[Items listed in a dataset]
---------------

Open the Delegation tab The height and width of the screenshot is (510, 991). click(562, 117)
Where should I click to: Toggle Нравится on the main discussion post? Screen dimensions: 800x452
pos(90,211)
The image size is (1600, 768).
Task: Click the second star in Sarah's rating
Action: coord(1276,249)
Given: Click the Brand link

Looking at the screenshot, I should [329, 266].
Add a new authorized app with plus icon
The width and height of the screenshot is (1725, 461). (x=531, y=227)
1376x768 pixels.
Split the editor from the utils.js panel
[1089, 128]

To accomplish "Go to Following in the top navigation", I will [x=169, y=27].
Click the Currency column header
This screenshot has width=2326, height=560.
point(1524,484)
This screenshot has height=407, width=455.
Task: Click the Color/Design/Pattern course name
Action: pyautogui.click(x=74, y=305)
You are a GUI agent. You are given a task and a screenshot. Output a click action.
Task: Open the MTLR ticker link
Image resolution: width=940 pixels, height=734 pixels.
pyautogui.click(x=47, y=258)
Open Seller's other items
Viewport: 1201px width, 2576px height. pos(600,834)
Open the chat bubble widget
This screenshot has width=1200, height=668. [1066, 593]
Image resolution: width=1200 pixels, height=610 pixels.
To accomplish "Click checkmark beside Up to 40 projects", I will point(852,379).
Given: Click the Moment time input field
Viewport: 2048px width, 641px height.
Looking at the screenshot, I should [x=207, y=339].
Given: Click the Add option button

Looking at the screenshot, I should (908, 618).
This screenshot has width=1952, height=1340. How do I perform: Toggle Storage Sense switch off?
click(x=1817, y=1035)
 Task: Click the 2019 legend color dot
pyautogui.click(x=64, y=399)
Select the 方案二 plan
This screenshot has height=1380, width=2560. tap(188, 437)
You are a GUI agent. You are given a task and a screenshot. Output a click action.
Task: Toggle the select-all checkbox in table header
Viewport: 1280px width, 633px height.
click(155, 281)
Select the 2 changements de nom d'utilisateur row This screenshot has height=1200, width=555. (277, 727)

---------------

[Work task] Copy out every record above exactly as written.

[Output for this task]
Open the Delegation tab The height and width of the screenshot is (510, 991). click(562, 117)
Where should I click to: Toggle Нравится on the main discussion post? Screen dimensions: 800x452
pos(90,211)
The image size is (1600, 768).
Task: Click the second star in Sarah's rating
Action: coord(1276,249)
Given: Click the Brand link

Looking at the screenshot, I should [329, 266].
Add a new authorized app with plus icon
The width and height of the screenshot is (1725, 461). (x=531, y=227)
1376x768 pixels.
Split the editor from the utils.js panel
[1089, 128]

To accomplish "Go to Following in the top navigation", I will [x=169, y=27].
Click the Currency column header
This screenshot has width=2326, height=560.
point(1524,484)
This screenshot has height=407, width=455.
Task: Click the Color/Design/Pattern course name
Action: pyautogui.click(x=74, y=305)
You are a GUI agent. You are given a task and a screenshot. Output a click action.
Task: Open the MTLR ticker link
Image resolution: width=940 pixels, height=734 pixels.
pyautogui.click(x=47, y=258)
Open Seller's other items
Viewport: 1201px width, 2576px height. pos(600,834)
Open the chat bubble widget
This screenshot has width=1200, height=668. [1066, 593]
Image resolution: width=1200 pixels, height=610 pixels.
To accomplish "Click checkmark beside Up to 40 projects", I will point(852,379).
Given: Click the Moment time input field
Viewport: 2048px width, 641px height.
Looking at the screenshot, I should [x=207, y=339].
Given: Click the Add option button

Looking at the screenshot, I should (908, 618).
This screenshot has width=1952, height=1340. How do I perform: Toggle Storage Sense switch off?
click(x=1817, y=1035)
 Task: Click the 2019 legend color dot
pyautogui.click(x=64, y=399)
Select the 方案二 plan
This screenshot has height=1380, width=2560. tap(188, 437)
You are a GUI agent. You are given a task and a screenshot. Output a click action.
Task: Toggle the select-all checkbox in table header
Viewport: 1280px width, 633px height.
click(155, 281)
Select the 2 changements de nom d'utilisateur row This screenshot has height=1200, width=555. (277, 727)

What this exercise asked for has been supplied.